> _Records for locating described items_
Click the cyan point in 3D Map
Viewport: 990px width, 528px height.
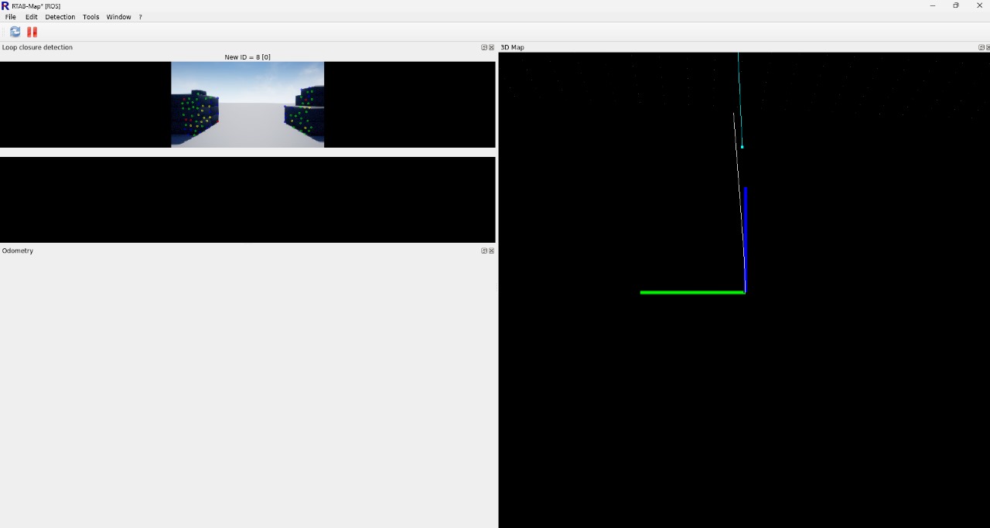[x=742, y=147]
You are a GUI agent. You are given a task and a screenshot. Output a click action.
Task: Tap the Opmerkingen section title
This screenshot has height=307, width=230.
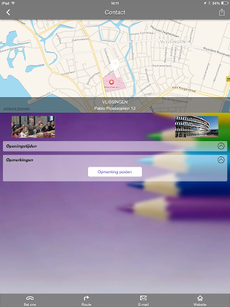(20, 160)
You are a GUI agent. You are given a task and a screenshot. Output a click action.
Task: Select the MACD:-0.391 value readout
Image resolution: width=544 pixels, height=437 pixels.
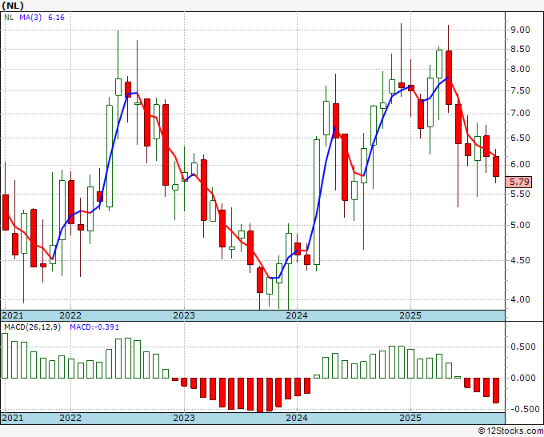coord(94,327)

> _Exercise requirements_
Extract each line of the material that contains the string "width".

> _Task response_
Viewport: 990px width, 528px height.
This screenshot has height=307, width=230.
Image resolution: width=544 pixels, height=437 pixels.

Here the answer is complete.